Alise-Sainte-Reine (Alise-Ste-Reine) is a commune in the Côte-d'Or department in the Bourgogne-Franche-Comté region of eastern France.

The inhabitants of the commune are known as Alisiens and Alisiennes.[3]


Alise-Sainte-Reine is located some 17 km southeast of Montbard and 50 km northwest of Dijon. The D905 from Venarey-les-Laumes to Posanges in the south passes through the western part of the commune. Access to the village however is on the D103, D103J, and D103T from Venaray-les-Laumes in the west which continues east to join the D10 road. Apart from the village the commune consists of farmland with some forest and a horse racing track in the west.[4]

The Ozeraine river forms most of the southern border of the commune and flows west to join the Brenne west of the commune.[4]

Neighbouring communes and villages[edit]



Because of its identification with Alesia the origin of the name of Alise-Sainte-Reine has been the subject of numerous studies.

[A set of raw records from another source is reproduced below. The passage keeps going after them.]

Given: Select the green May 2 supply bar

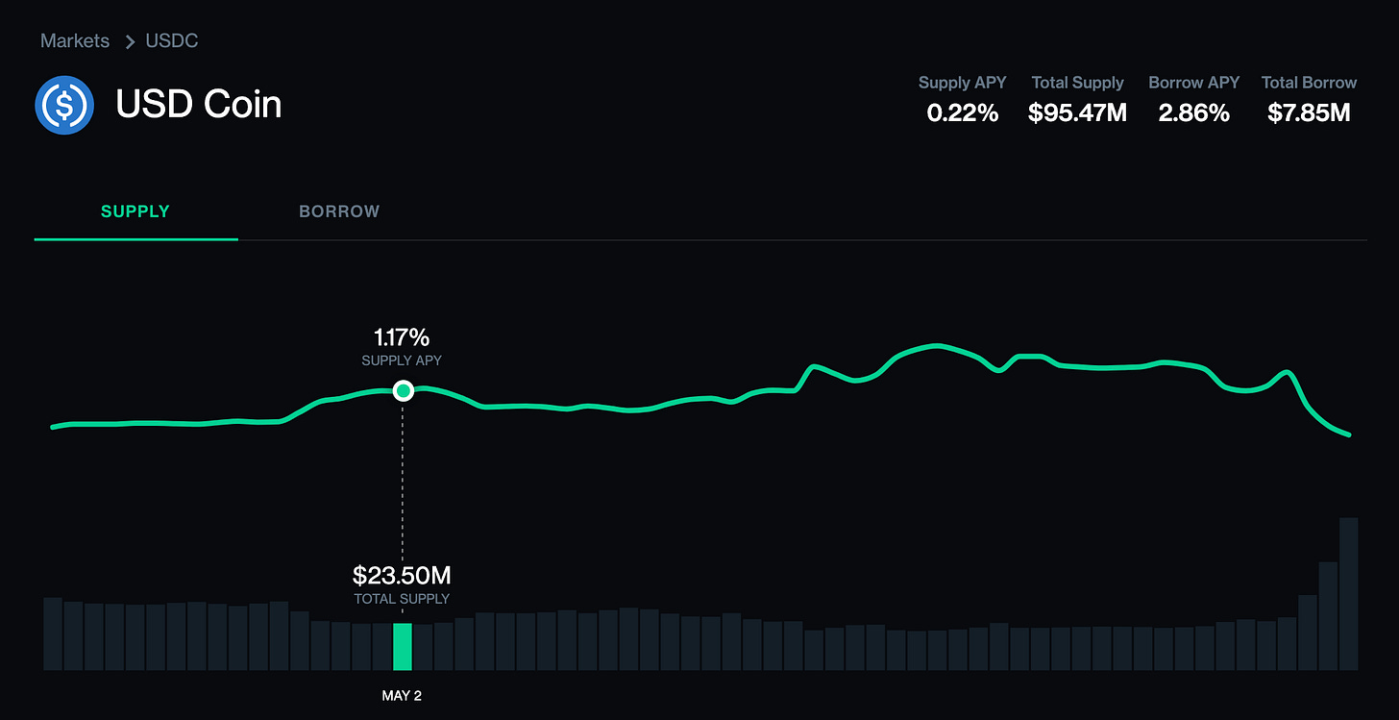Looking at the screenshot, I should (403, 646).
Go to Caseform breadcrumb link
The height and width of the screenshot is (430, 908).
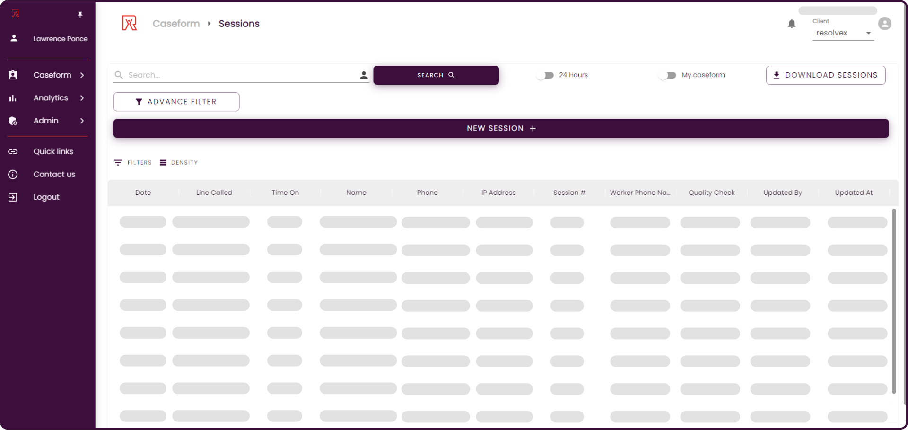coord(176,24)
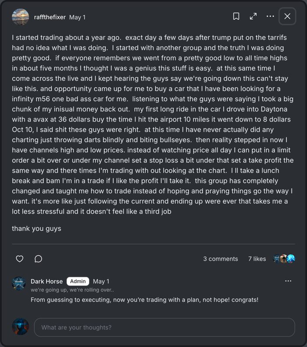Open the comment timestamp May 1 beside Admin
This screenshot has width=307, height=347.
point(101,281)
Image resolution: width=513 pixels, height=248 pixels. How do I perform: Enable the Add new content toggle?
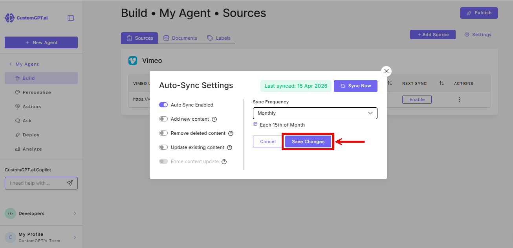pyautogui.click(x=163, y=119)
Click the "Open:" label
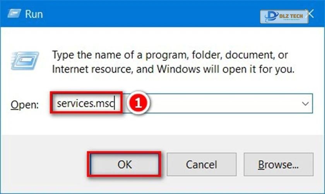The width and height of the screenshot is (325, 194). pos(24,104)
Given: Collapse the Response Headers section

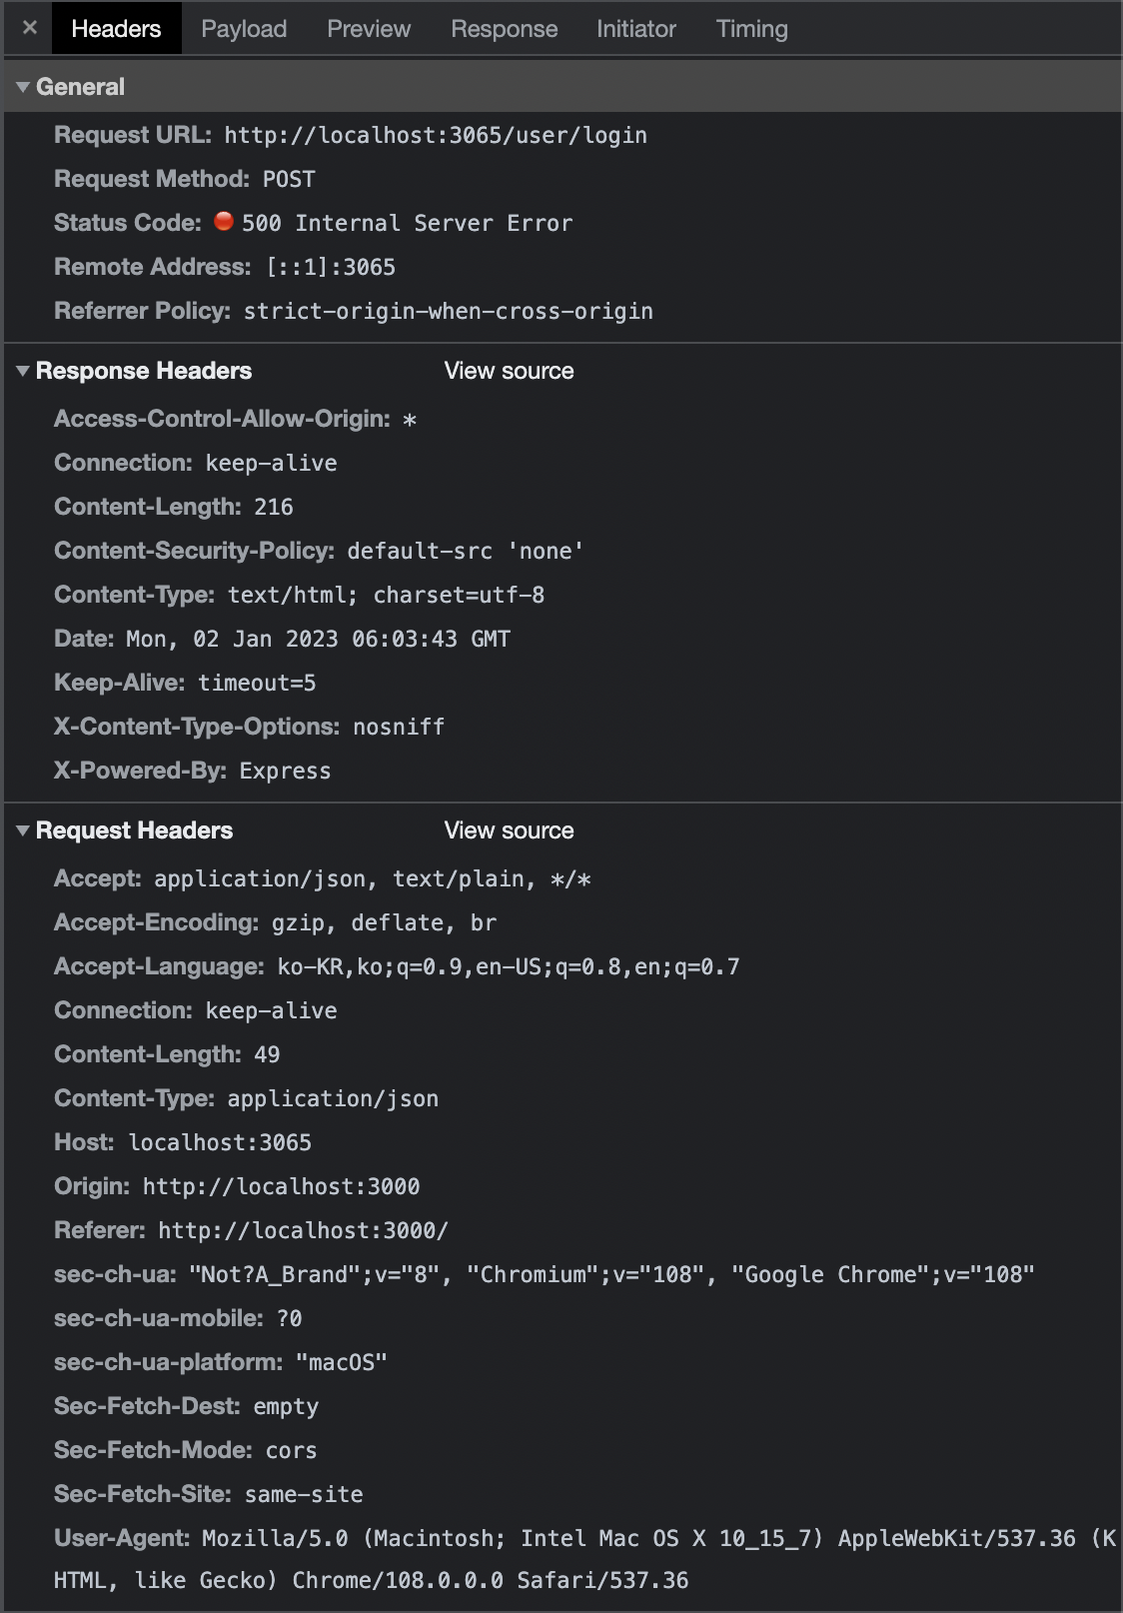Looking at the screenshot, I should (22, 370).
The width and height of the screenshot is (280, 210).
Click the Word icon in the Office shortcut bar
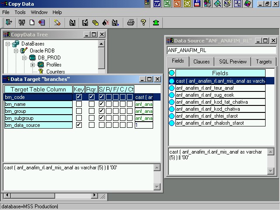coord(157,4)
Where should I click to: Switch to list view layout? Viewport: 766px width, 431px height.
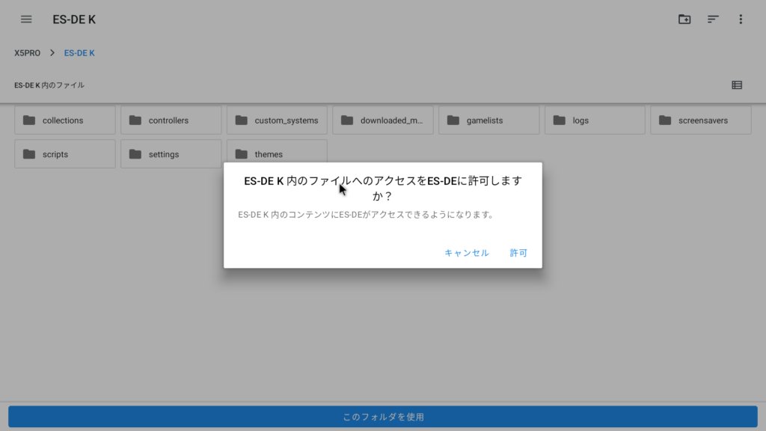point(737,85)
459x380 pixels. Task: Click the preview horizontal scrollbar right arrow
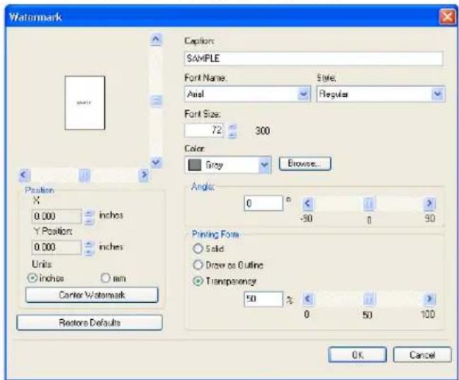143,175
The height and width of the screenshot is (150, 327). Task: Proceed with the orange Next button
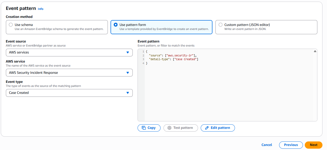pyautogui.click(x=313, y=145)
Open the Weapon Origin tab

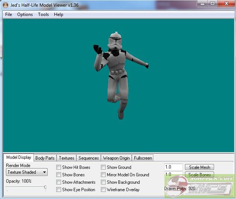point(117,158)
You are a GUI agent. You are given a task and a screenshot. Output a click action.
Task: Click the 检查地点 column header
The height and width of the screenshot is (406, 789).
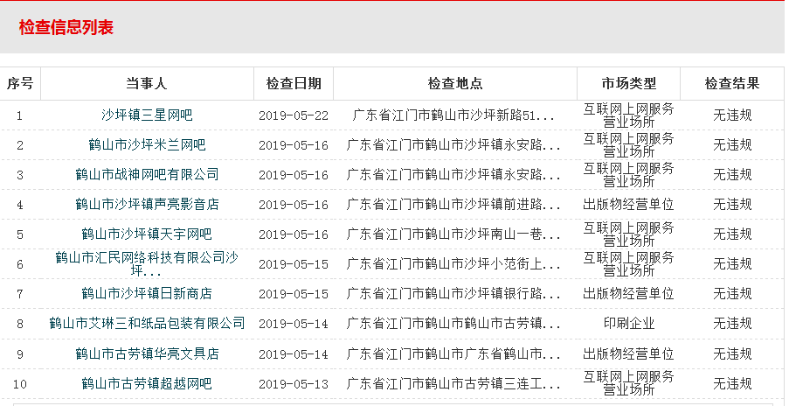(x=454, y=84)
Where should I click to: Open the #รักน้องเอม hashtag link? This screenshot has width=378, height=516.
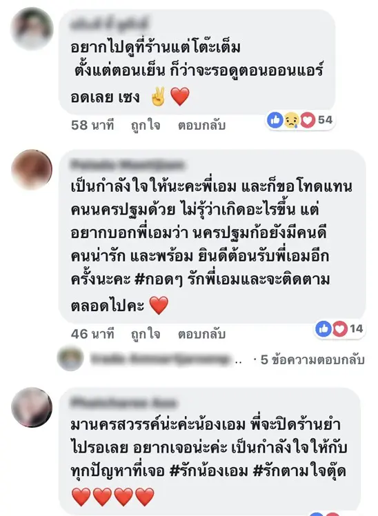(208, 471)
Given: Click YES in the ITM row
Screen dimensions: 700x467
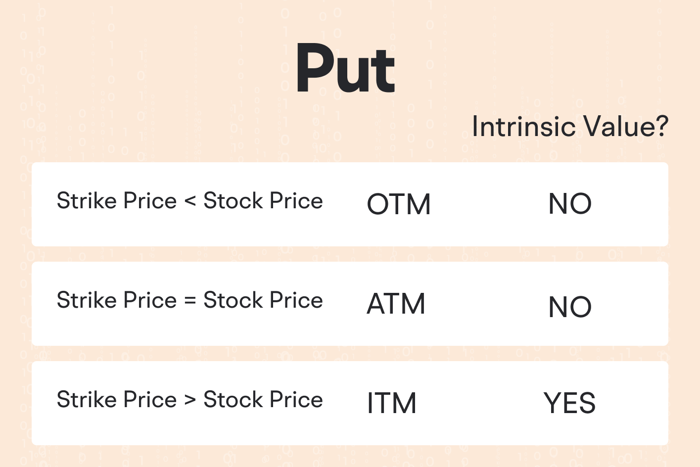Looking at the screenshot, I should tap(569, 403).
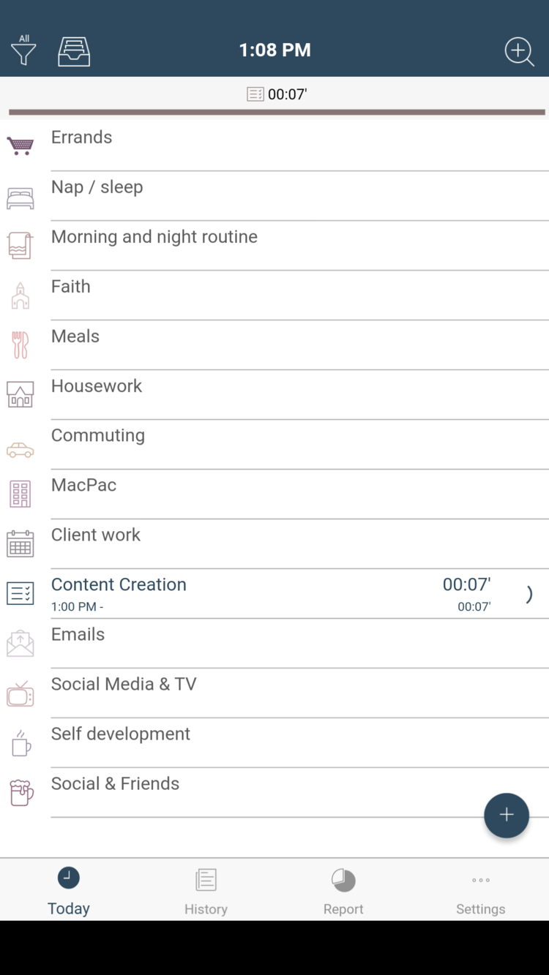Tap the Commuting car icon
The height and width of the screenshot is (975, 549).
[x=20, y=450]
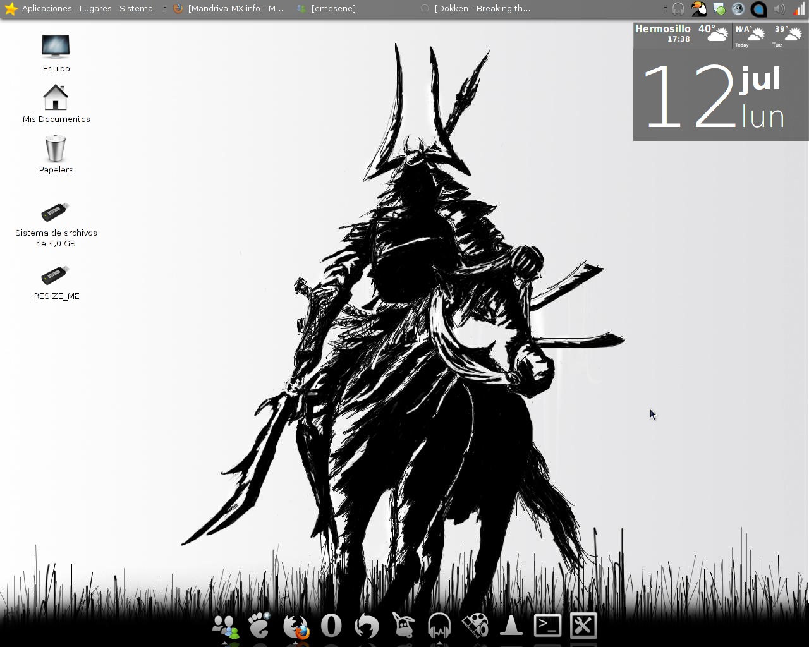The image size is (809, 647).
Task: Open the aMule donkey icon in dock
Action: (403, 626)
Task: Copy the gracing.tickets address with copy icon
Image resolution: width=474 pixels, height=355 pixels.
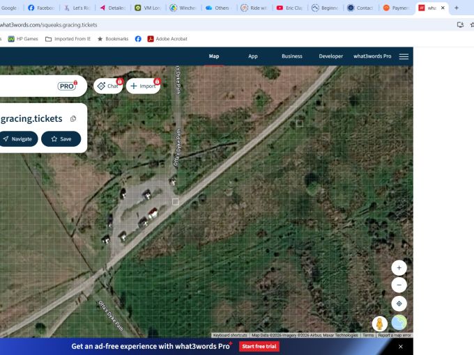Action: coord(73,118)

Several ideas have been proposed for a root of *alis and three proposals have attracted the attention of linguists and toponymists:

These points were confirmed by Jacques Lacroix[6] in his study of the god of Alise: Alisanos.[7]

Research on alisier remains largely unfinished despite numerous attempts to develop the subject.[8][9]

The theme of the oronyme *alis or *ales meaning "rocky height" is the one that is currently most frequently put forward to explain the name of Alesia. It is from an Indo-European root *palis or *pales, the initial [p] became silent in Celtic, while on the contrary it remains in Latin place names such as Palatinus (Palatine Hill) for example. In Germanic the Indo-European [p] was mute [f] which gives *falisa in lower Old Frankish, felisa in Old High German or the German Fels meaning "rock".[10][11][12][13] A number of researchers also believe that the term may be suitable for a site in Alise-Sainte-Reine that has cliffs.

The explanation of a hydronym was mentioned early - in 1901 Camille Jullian said that the name of Alise derived from the spring in the heart of the village and which was very famous until the early 20th century.[14] It recurred in 1908 by breaking the radical *Alis into two themes AL + IS.[15]

In 1956 Paul Lebel did not resume this juxtaposition of the two hydronymic themes, he proposed instead for some rivers the prototype *alisa from the post-Celtic period, which is why in the case of Alesia, he ultimately opted for the oronym.[16]

In 1990 the study of the etymology of the name of Alesia was taken over by Marianne Mulon.[17] She wrote that the oronymic and the hydronymic tracks[18] were both "reasonable" proposals. The same year Ernest Nègre in his General toponymy of France, vol 1, explained the name of Alise-Sainte-Reine as pre-Celtic *alis + Gallic Suffix -ia and he indicated that it is a derivative from a designation of a spring.[19] In 1995 the historian Francis Lassus and linguist Gerard Taverdet annotate the study by Ernest Nègre stating that his explanation by hydronym is legitimate because of the thermal spring present at Alise.[20] In 2007 Gerard Taverdet stated that this spring has been the subject of numerous pilgrimages while being exploited for therapy.[21]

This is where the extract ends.